Puluhan tahun silam, untuk pertama kalinya menikmati udara
Trenggalek. Tujuannya saat itu adalah menyusuri bagian Selatan Pulau Jawa yang
terkenal itu, paling tidak untuk seorang anak kampung terlalu lama di desa nan
jauh dari hiruk pikuk kota.
Hari ini, 8 Maret 2018, ingatan puluhan tahun silam itu
hadir ketika keinginan menghargai sejarah diri dengan godaan antara rasa lapar.
Suasananya pun mendukung karena pagi tadi sarapan nasi kuning di Stasiun Tugu,
Yogyakarta, lalu makan siang di Warteg Tegal, tepat di depan Apartemen
Gunawangsa Manyar di Kota Surabaya, lalu makan malam di Madiun. Kebayang muter2nya. Jarak Jogja dengan Surabaya di atas 300an Km, lalu Surabaya ke Madiun di atas 150 km. lumayan, untung tidak jalan kaki. Ada kereta api yang mengantar.
Makan malamnya terasa spesial, tidak hanya karena sejarah
yang terjadi hari ini, tetapi karena ingatan tentang Trenggalek. Iya, Tulisannya
khas Trenggalek. Saya tergoda setelah
memilih beberapa daftar menu yang terpampang dalam deretan warung Makan di
Stasiun Madiun. Saya lalu masuk dan mencoba dengan penuh teliti, di mana makanan yang tertulis khas Trenggalek seperti tulisan besar dalam spanduk di depan warung.
Ibu setengah baya menunjuk ke suatu baskom berisi santan
dengan hiasan daun bawang dan dengan taburan bawang goreng. Imajiku seperti mengatakan rasa--
seperti makanan “mewah” di kampungku, ayam
kampung dibakar, lalu dimasak dengan santan”, wah Dahsyat! nih, seperti menikmati kebersamaan dengan keluarga memakan
makanan begini saat di kampung, di sebuah desa di tengah pulau yang tumbuh di
Laut Banda.
Karena saya
merasa masakan enak dan secara emosional mirip masakan di kampungku saat Idul
Fitri atau peristiwa keagamaan lainnya, maka saya memutuskan untuk satu bungkus
lagi. Soal harga luar biasa: ayamnya saja yang telah diolah dengan penuh bumbu
Rp.13.000, nasi uduk yang menjadi temannya 3.000/porsi yang bebas ambil sendiri
(pool murahnya), lalu teh manis dengan gelas besar juga 3 ribu, jadi hanya Rp. 19.000
saja makan malamku. Nah, kalau ditambah dengan yang saya bungkus maka totalnya
32 ribu saja, tentu saja ini murah, karena sudah ayamnya enak, penuh bumbu
rempah, pelayananya ramah, tehnya juga manis dan panasnya pas untuk penumpang
yang baru saja turun dari Kereta Api Bangunkarta, pokoknya puas. Untuk para gadis,
mungkin bisa melirik salah satu putra yang menjadi waitersnya, relatif ganteng,
namun itu soal selera saja, karena kalau sama yang nulis bisa 11-15 gitu, ha…ha…

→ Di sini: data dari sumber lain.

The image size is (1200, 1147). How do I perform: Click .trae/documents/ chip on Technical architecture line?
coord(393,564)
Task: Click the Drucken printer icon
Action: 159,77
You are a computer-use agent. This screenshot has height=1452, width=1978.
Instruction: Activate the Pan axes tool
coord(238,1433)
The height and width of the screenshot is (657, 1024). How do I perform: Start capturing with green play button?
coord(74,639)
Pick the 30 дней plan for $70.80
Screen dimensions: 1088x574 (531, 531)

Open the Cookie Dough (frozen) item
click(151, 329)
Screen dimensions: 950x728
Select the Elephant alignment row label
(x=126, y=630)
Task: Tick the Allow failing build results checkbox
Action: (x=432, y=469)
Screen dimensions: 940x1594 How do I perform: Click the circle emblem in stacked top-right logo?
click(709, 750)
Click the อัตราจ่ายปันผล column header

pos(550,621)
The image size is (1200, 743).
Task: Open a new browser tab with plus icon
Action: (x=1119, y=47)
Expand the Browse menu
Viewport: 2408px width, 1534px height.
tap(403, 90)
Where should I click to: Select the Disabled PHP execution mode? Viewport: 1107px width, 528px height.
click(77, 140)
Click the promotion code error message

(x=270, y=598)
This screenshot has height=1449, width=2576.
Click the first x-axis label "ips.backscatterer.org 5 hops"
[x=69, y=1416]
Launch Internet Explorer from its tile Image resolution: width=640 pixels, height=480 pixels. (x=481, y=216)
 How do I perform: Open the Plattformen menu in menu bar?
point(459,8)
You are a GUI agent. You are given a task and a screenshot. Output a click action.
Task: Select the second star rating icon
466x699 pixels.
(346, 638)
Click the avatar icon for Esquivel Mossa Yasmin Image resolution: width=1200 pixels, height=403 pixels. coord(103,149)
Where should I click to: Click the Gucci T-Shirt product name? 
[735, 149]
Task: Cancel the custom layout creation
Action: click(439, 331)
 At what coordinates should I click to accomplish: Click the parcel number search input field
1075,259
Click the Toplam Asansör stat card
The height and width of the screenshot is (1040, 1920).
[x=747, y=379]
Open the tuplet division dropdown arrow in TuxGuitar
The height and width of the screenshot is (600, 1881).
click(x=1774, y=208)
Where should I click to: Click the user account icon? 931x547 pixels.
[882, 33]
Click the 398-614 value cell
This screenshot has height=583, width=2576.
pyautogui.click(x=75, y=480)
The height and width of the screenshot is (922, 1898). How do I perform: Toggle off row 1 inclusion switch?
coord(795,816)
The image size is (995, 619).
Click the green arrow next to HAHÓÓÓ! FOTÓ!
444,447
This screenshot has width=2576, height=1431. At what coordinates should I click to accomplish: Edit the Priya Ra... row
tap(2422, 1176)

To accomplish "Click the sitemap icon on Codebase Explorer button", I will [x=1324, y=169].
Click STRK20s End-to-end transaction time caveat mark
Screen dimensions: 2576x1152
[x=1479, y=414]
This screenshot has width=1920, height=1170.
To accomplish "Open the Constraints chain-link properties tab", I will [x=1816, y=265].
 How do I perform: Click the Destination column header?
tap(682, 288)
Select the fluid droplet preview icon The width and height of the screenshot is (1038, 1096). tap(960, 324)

Intinya, kalau ke Madiun, boleh mencoba kuliner enak ini, dan
ada no teleponnya di spanduk. dan ada nagka yang hilang yakni angka satu. kalau pusan, nomor itu ditambahi angka satu, maksudnya he...h...he...Menurutku dan seleraku, pas bangat untuk dinikmati,
selaras dengan rasa hati, kapan-kapan aku mampir lagi.